Publié le 13 Oct 2016 - 13:59
EXPOSITION DE LODS A DOCTA

Que du beau à la ‘’Cité Muse’’

 

La Galerie nationale accueille jusqu’au 31 de ce mois ‘’De Lods à Docta, Médina cité muse’’, une exposition d’œuvres d’artiste de cette vieille cité de la capitale dakaroise.

 

De la peinture, de la sculpture, de la récupération, du figuratif, de l’abstrait. Il y a un peu de tout et même plus, actuellement à la Galerie nationale qui reçoit, du 5 au 31 octobre, l’exposition collective ‘’De Lods à Docta, Médina la cité muse’’. Son vernissage a eu lieu ce mardi en présence de quelques uns des artistes y prenant part et du commissaire de cette exhibition Wagane Guèye. Il travaille sur le montage de cette expo depuis près d’un an avec l’équipe de la galerie. 12 mois de labeur qui en ont valu la peine, eu égard à la qualité des œuvres proposées et à leur diversité. Le visiteur a droit à tout. En effet, les initiateurs de cette présentation ont réussi à réunir des créations de générations différentes d’artistes de la Médina.

‘’C’est une présentation collective d’œuvres issues de collections privées ou de celles des  artistes. Le fil rouge de l'exposition met en exergue les artistes qui ont eu à travailler dans la Médina de Dakar, des années 1970 aux années 2000’’, explique M. Guèye. C’est ainsi que ‘’parmi les œuvres présentées, on retrouve la forte présence des pionniers de l'emblématique "Ecole de Dakar" comme Amadou Ba, Mbaye Diop, Mansour Ciss Kanakassy, Mouhamadou Fall Dabo, Ousmane Faye, Khalifa Guèye, Amdy Kévé Mbaye Kré, Mouhamadou Zoulou Mbaye, Seni Mbaye, Ismaila Manga, Moussa Baidy Ndiaye, Amadou Sow, El Hadji Sy Elsy, Moussa Sakho, Moussa Tine, Ousmane Faye, Louis Bassène, Amadou Dieng, Bassirou Sarr et Babacar Sadikh Traoré. Viennent ensuite les cadets des années 90, comme Serge Corréa, Amadou Cissé Dia, Fatime Mbengue, Moussa Traoré, El hadji Koné et Khassim Mbaye.
Ndoye Douts, Samba Fall et Amadou Ngom Docta ferment la liste, indique-t-il.
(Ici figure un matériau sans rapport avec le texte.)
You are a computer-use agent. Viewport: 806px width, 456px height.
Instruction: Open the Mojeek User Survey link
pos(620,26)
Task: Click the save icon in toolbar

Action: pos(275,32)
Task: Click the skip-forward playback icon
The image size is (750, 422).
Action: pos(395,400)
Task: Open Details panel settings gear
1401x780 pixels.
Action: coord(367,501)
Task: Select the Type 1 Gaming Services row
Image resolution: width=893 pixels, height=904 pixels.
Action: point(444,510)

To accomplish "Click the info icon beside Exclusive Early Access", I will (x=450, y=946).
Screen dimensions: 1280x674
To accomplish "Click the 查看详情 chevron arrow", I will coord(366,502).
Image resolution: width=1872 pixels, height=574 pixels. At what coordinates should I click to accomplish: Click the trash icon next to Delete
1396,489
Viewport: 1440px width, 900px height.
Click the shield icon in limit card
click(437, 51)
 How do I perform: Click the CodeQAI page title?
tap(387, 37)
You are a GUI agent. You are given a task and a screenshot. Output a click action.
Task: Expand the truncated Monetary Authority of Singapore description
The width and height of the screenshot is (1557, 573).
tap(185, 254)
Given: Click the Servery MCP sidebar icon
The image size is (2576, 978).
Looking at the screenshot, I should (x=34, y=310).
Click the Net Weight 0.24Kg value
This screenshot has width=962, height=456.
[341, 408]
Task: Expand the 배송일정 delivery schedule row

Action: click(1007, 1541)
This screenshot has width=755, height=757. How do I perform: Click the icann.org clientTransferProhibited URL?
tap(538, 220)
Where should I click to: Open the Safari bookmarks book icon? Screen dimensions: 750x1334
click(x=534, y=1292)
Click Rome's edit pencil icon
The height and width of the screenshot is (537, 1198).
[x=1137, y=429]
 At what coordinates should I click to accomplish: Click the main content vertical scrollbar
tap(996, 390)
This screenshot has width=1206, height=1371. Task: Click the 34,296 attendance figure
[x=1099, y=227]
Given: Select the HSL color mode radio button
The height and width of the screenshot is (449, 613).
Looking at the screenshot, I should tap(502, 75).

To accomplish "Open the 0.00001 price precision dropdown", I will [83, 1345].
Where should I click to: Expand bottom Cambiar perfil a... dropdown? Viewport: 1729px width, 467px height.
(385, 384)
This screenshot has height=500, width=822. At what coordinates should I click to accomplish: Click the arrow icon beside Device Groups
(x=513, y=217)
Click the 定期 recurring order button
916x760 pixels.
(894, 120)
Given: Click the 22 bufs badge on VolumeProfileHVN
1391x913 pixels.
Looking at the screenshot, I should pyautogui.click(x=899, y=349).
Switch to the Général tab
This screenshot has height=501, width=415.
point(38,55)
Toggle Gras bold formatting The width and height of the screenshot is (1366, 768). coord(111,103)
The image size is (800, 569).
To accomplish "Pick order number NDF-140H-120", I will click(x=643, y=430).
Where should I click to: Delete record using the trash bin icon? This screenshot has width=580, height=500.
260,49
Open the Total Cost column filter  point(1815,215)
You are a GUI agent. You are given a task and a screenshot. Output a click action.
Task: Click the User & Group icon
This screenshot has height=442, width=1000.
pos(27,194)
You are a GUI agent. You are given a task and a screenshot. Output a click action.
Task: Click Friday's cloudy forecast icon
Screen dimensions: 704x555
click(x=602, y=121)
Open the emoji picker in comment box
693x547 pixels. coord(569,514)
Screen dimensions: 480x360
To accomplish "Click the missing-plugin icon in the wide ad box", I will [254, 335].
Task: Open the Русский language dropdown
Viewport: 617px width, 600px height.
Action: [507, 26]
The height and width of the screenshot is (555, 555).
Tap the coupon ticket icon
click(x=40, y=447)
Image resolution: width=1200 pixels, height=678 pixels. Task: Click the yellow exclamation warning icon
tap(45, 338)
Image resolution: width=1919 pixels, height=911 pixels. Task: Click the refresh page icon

Autant de noms que de techniques, au grand plaisir des amoureux des arts plastiques. Ils peuvent y contempler les personnages longilignes de Moussa Baïdy Agne ou les visages en noir et blanc d’hommes et de femmes que leur propose Samba Fall. Ce qui contraste super bien avec les couleurs vives dont use Ndoye Dout’s ou encore le ‘’jeune vieux’’ Docta. Egalement, on y passe du figuratif à l’abstrait, ou de la sculpture à la récupération ; au mélange des uns et des autres. En mode peinture et collage, par exemple, Seny Mbaye ou encore El Hadji Sy Elsy arrivent à en mettre plein les yeux à certains visiteurs, tout comme Khalifa Guèye avec une jolie tapisserie aux tons bleus qui donne une certaine allure à l’ensemble de l’exposition.

 Les thématiques changent au même rythme. Des moments que nous fait partager Sayo Camara avec les bergers, on passe facilement au vécu quotidien d’un peuple dans un royaume ou leur victoire sur un autre règne.